Watch a robot operate more competently than a surgeon

 

An autonomous robot sewed pig bowels together better than expert surgeons – albeit under supervision.

Researchers from the Children’s National Health System in Washington and Johns Hopkins University in Baltimore made the Smart Tissue Autonomous Robot (STAR) "super smart" by programming it with the best surgeons' techniques.

And while STAR isn't completely autonomous, co-designer Peter Kim says in the video above that the robot is around 40% supervised. Only minor adjustments were made by an operator while the surgeries were in progress.

He likens this to watching a child take its first steps – a parent might be extra cautious in making sure it's OK. STAR can operate fully autonomously, he adds.

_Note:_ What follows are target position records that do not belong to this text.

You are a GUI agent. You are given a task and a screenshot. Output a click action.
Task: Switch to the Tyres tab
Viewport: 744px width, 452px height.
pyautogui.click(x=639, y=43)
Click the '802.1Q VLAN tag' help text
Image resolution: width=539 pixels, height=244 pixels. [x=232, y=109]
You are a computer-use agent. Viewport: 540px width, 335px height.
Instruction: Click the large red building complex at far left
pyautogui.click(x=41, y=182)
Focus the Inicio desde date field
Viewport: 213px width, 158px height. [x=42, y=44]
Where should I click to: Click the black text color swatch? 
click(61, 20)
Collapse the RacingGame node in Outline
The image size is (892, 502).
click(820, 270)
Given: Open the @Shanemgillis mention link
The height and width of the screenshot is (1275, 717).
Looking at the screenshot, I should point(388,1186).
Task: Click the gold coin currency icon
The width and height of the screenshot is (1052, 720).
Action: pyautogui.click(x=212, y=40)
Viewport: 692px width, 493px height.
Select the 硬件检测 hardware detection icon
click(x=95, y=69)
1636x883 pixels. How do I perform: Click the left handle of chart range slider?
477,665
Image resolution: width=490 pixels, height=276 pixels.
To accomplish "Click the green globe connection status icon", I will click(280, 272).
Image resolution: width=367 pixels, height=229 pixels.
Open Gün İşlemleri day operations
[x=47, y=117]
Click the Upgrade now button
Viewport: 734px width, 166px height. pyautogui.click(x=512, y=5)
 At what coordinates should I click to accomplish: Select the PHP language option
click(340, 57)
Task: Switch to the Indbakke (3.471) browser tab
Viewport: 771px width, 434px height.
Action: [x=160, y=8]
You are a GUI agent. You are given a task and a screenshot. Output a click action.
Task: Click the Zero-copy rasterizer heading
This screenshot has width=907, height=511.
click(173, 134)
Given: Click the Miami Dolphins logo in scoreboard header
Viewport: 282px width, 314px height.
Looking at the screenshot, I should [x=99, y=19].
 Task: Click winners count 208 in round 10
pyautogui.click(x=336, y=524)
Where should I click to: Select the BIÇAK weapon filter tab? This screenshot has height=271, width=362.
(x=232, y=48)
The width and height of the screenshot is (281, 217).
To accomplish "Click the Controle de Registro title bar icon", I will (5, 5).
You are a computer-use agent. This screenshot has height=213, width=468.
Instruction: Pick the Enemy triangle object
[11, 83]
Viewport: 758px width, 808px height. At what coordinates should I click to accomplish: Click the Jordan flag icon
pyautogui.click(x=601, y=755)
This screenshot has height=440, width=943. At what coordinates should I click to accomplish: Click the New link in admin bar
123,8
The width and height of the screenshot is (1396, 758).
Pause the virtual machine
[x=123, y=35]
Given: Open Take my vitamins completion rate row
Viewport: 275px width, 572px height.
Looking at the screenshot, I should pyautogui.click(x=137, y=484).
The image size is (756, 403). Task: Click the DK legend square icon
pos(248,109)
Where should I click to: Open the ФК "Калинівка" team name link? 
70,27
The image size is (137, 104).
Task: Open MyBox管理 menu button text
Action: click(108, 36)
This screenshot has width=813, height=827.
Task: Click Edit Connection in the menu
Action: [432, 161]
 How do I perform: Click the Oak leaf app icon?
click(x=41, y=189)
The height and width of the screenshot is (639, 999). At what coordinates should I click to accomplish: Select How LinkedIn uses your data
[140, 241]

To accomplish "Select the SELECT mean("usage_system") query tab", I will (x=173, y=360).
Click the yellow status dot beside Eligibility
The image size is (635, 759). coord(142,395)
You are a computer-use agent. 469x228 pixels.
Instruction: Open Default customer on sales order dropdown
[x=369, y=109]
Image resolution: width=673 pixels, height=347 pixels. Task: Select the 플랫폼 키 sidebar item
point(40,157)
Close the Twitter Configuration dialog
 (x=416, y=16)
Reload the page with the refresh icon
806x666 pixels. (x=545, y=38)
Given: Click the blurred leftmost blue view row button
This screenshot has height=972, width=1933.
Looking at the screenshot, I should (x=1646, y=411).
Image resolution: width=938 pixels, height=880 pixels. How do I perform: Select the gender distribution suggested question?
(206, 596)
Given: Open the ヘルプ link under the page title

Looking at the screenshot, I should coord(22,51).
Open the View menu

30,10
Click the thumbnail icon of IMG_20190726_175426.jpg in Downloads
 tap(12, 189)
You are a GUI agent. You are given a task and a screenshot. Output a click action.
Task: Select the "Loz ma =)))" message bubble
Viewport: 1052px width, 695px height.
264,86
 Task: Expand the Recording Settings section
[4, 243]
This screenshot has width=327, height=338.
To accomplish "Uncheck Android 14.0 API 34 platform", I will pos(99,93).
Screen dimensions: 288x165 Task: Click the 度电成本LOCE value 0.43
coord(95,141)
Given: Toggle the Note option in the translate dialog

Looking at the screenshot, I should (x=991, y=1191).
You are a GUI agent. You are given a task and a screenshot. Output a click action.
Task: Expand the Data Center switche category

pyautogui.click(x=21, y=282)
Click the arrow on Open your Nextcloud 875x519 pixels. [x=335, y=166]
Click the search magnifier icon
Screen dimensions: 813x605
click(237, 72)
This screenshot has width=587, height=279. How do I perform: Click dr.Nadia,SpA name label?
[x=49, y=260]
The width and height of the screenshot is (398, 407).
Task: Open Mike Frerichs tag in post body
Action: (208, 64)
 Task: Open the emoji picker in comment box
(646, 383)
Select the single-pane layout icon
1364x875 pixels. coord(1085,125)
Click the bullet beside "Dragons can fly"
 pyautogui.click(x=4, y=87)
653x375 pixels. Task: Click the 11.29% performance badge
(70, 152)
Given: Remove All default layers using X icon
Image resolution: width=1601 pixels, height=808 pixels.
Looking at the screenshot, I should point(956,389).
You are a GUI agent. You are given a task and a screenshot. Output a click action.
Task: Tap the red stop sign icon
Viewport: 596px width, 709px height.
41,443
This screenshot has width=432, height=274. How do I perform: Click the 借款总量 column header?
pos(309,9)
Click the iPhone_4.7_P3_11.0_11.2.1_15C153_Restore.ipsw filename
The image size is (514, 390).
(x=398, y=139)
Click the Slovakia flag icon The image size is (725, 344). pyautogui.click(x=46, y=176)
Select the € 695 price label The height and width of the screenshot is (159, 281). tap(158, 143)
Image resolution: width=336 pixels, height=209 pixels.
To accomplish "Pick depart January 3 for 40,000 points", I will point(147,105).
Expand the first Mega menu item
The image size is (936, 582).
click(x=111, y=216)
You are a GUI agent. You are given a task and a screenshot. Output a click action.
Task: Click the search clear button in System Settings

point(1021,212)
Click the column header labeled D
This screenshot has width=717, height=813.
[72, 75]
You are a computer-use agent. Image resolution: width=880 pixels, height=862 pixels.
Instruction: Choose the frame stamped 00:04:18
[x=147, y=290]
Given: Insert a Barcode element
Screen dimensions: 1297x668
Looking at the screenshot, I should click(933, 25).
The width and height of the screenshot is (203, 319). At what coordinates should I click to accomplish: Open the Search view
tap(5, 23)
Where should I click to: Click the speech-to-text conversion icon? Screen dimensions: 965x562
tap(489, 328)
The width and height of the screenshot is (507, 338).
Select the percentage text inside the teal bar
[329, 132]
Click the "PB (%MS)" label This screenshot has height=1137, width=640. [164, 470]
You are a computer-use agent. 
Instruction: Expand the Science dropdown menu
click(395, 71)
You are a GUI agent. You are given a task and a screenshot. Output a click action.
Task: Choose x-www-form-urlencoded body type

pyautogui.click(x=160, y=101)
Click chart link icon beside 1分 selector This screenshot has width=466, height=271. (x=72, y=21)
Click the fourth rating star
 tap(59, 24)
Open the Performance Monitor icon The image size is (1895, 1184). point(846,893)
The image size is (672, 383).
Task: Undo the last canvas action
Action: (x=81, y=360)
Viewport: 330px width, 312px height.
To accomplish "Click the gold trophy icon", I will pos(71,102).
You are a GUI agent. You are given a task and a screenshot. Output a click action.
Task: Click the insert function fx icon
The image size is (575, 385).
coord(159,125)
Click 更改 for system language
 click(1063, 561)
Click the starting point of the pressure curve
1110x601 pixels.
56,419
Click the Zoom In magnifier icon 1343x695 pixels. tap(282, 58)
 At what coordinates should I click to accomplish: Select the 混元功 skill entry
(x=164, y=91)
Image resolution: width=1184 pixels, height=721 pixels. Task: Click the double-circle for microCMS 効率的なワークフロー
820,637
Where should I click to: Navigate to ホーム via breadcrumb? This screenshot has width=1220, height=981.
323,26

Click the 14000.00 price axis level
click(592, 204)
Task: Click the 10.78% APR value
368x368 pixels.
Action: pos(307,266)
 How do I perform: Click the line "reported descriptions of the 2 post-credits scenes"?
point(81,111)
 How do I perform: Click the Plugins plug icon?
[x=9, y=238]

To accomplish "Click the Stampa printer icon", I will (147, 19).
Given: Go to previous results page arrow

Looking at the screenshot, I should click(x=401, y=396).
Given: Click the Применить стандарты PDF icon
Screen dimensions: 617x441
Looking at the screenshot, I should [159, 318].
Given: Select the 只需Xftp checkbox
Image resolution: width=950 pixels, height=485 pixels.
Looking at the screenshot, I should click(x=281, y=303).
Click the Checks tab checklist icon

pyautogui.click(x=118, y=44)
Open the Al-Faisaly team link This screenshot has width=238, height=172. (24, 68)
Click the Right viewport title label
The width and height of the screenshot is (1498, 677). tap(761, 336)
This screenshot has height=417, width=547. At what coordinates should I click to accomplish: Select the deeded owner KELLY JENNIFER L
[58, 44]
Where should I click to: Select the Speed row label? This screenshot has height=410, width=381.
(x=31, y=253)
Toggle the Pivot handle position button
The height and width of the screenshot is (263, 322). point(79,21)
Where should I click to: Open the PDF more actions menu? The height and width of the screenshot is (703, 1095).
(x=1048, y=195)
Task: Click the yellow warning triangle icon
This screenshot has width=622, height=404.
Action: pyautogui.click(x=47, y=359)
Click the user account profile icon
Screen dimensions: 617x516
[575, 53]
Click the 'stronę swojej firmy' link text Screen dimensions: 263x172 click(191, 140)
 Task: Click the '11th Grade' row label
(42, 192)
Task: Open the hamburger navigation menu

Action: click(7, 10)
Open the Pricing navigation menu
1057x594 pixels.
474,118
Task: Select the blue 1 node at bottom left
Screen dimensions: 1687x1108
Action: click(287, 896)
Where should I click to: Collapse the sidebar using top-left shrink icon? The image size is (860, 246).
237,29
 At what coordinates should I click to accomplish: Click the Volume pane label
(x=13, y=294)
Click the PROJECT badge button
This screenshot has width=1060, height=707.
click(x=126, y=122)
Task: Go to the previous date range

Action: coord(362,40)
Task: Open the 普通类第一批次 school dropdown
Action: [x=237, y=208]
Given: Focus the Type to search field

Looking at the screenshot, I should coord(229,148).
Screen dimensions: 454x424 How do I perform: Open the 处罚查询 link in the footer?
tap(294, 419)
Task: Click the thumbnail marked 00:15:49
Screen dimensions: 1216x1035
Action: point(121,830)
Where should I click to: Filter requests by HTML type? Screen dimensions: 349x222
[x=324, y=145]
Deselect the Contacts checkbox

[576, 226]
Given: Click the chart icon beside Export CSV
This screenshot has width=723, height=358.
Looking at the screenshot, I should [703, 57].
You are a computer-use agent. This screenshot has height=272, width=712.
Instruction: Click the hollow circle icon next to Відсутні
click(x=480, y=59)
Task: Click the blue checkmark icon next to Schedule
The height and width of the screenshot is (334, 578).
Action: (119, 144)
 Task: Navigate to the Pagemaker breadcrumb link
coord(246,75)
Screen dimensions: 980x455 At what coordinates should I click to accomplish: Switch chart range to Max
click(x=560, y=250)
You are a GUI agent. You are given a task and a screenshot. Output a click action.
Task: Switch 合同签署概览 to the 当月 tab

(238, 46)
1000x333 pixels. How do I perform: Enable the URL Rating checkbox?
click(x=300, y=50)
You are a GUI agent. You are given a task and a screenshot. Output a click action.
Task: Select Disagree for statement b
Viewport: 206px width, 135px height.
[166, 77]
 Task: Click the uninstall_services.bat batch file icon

Around 45 million soft tissue surgeries are performed in the US each year. Some of these are already completed by robots such as the Da Vinci Surgical System which specialises in prostate procedures.

But systems such as Da Vinci are manually controlled, and how smoothly an operation goes still depends on the controlling surgeon's expertise. 

So efforts to give some control to autonomous robots, which have minimal to no human input, could reduce surgical complications. 

Kim's team designed and programmed STAR specifically to perform complex procedures such as intestinal anastomosis where two segments of bowel are stitched together.

Rigged with surgical tools and a robotic arm, STAR's intestinal anastomosis sutures were better than those made by expert surgeons and the Da Vinci system. And all pigs survived the procedure without complications.

STAR was unveiled in Science Translational Medicine.